Shocking Election Result: Kanye West Concedes
In a shocking upset, Kanye 2020 turned out to be exactly as misguided as it always seemed.
Americans went to bed last night in state of tense uncertainty that we wished to end, but we've woken up to a finality that many of us are unwilling to face: Kanye West has conceded defeat in the presidential election.
The second most delusional narcissist in the race, Kanye launched his campaign brimming with blind ambition and some deeply offensive takes on Harriet Tubman, of all people. But when he finally ended the saga, it was without fanfare.
After celebrating his first ever presidential vote (for himself, of course), he delivered the sad news to his Twitter followers in the raw hours of Wednesday morning—when enough votes had been counted to confirm that he was not even close to getting a percentage of the vote in literally any state.
While early on in his campaign it had looked like there was a real and frightening potential for Kanye to become a so-called "spoiler" candidate—attracting enough voters away from a major-party candidate to tip the results—it doesn't look like that panned out.
Though he received a lot of support from Republican operatives—along with plenty of bad advice from the president's First Son-in-Law Jared Kushner—Kanye was not able to get on the ballot in the handful of states where his vote total might have made an appreciable difference. And his outsized confidence in his ability to attract write-in votes appears to have been misplaced.
Kanye put a lot of work into his campaign—including improperly using celebrity images and nearly trashing his marriage to Kim Kardashian West by tearfully sharing their private history with the issue of abortion, then implying that she had cheated on him... But ultimately, it wasn't enough to overcome the dominance of America's two-party system...or the general sense that he was still a Trump stooge who had lost his grip on reality.
Kanye Said Harriet Tubman "Never Freed Slaves" During His First Presidential Rallywww.youtube.com
Which brings us to this morning. With just around 60,000 votes for West currently tallied across the 12 states where he was on the ballot—amounting to about 0.2-0.3% of the vote in states like Colorado, Tennessee, and Vermont—Kanye did the only rational thing...by declaring his candidacy for 2024.
His initial tweet, "WELP KANYE 2024," has since been deleted and reposted without the "WELP," putting it in line with the more formal tradition of a three-year-early declaration. Still, it makes substantially more sense than announcing a presidential bid four months before the election. So...good for him.

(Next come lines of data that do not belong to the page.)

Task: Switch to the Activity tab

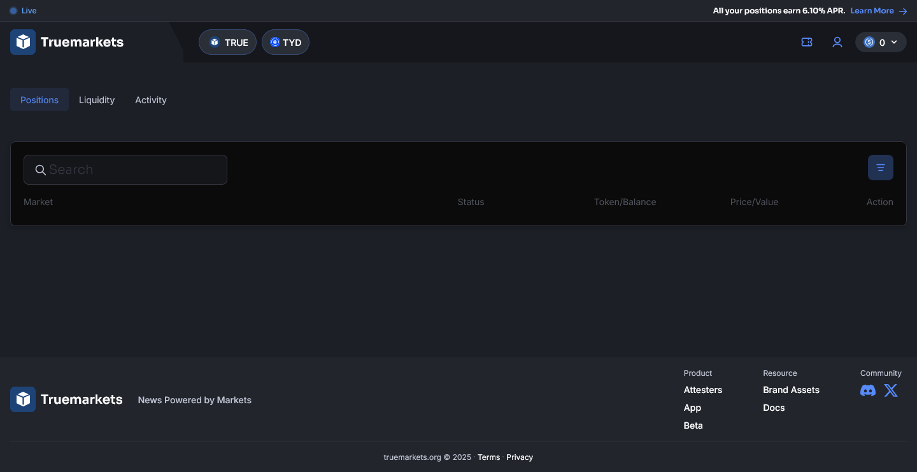Action: (150, 99)
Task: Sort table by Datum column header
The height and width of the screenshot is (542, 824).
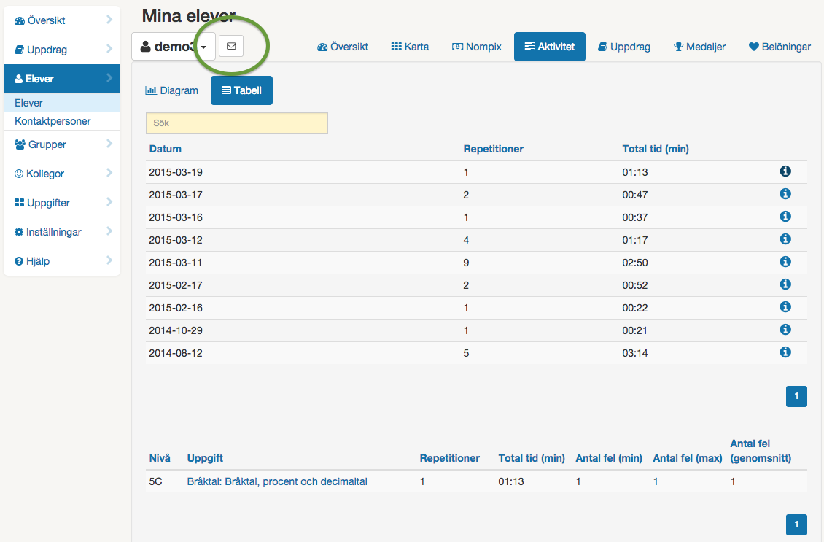Action: [x=166, y=149]
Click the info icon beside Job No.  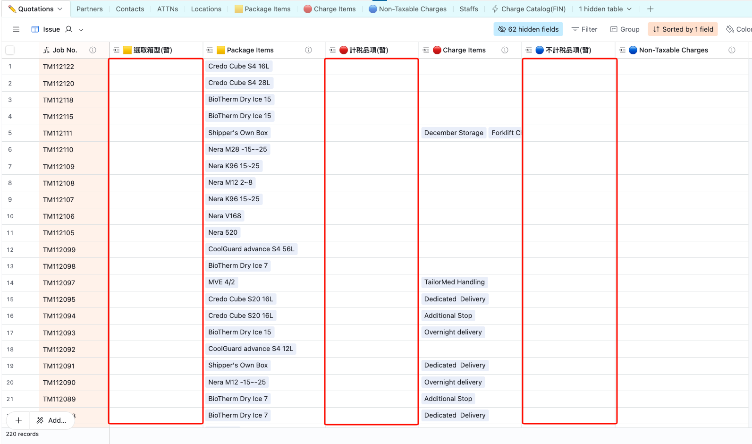tap(93, 50)
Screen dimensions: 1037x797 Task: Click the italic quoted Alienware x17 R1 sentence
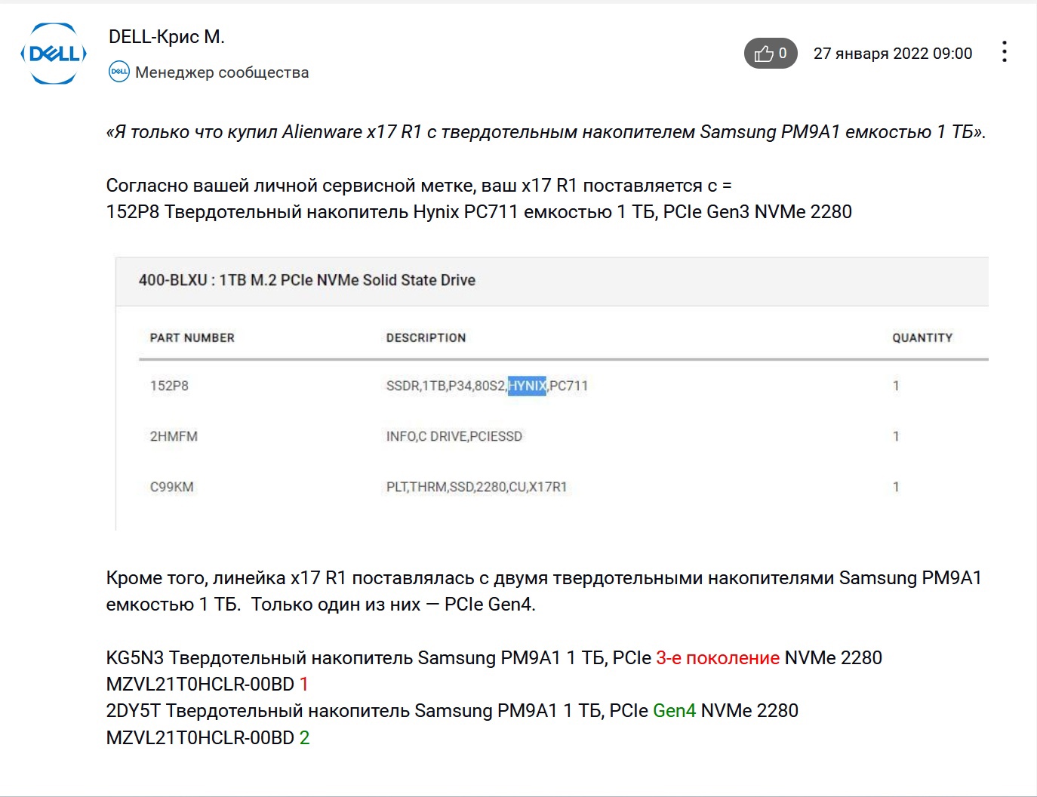[x=545, y=132]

Of course, it would be foolish to discount the chances of a billionaire reality TV star, self-promoting entrepreneur, and previously failed third-party candidate becoming president. After all, that was Donald Trump back in 2015. But whatever Kanye's prospects are as a future presidential candidate, for the time being, he will go back to being a musician, fashion designer, and possible aspiring cult leader. We can only hope that the same will be true of Donald Trump, once the results make it clear that he has lost too.

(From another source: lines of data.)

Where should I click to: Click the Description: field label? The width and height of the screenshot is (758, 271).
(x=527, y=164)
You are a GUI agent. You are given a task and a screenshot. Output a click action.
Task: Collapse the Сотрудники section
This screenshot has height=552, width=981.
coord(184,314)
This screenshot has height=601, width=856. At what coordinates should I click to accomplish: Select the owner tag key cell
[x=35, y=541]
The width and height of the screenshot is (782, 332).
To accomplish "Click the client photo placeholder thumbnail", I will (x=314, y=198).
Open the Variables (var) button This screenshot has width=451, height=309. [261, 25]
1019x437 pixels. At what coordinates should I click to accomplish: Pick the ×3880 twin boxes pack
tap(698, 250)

For the time being, that looks unlikely. Donald Trump, who spent much of recent months railing against mail-in voting and downplaying the threat of the deadly coronavirus pandemic—the threat which motivated the surge in mail-in ballots—is now expressing shock and suspicion that more of his supporters didn't vote by mail, meaning that the remaining ballots lean overwhelmingly toward Joe Biden. We should not be holding out for a "WELP TRUMP 2024" tweet anytime soon.
But as the results and the legal battles of the 2020 election unfold in the coming days—with the entire nation holding its breath—maybe we can at least leave behind whatever anxiety we had about Kanye's involvement in the whole mess. We can go back to listening to Late Registration with some added amusement—looking back at the strangeness of his rushed and erratic campaign with the clarity of hindsight about the "2020 vision" that Kanye promised us.